Exercise description
Copy the entries from the line with "Image resolution: width=1568" to the line with "will tap(808, 132).", swapping "Image resolution" for "Screen resolution" and leaving everything else untouched.

Dataset entries
____

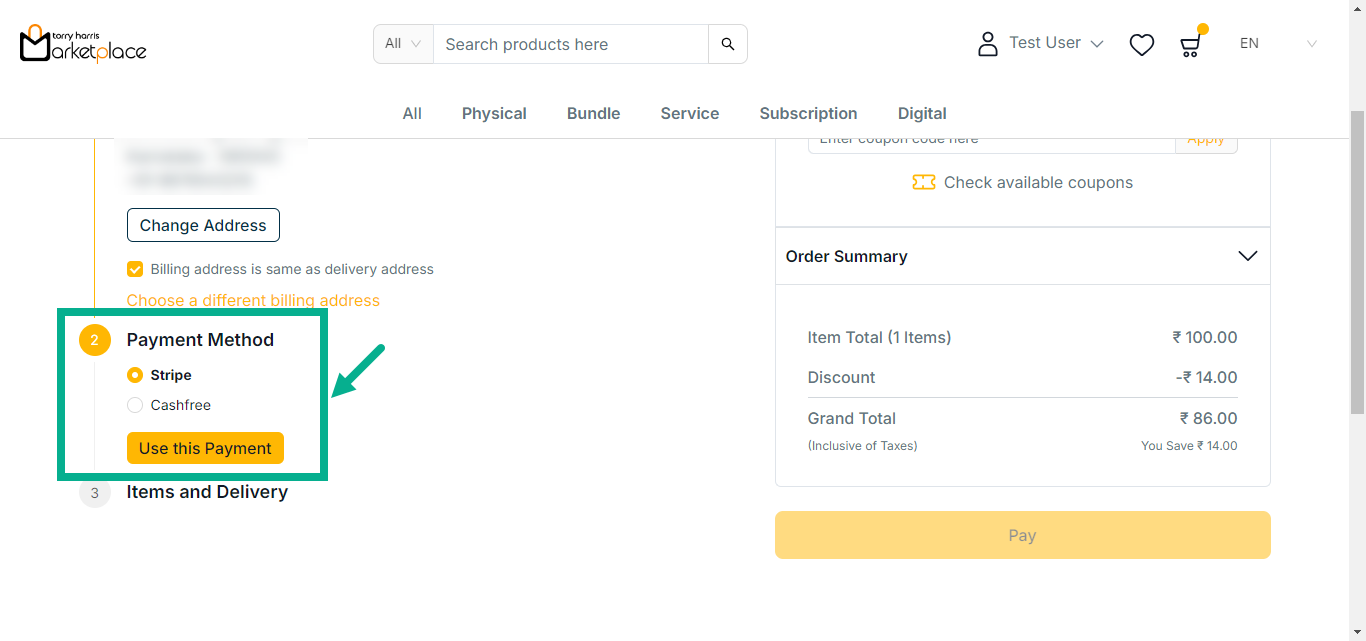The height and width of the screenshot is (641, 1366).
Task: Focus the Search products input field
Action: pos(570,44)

____

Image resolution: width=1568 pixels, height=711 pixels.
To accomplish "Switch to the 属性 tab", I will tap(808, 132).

____

Exercise response
Screen resolution: width=1568 pixels, height=711 pixels.
To accomplish "Switch to the 属性 tab", I will tap(808, 132).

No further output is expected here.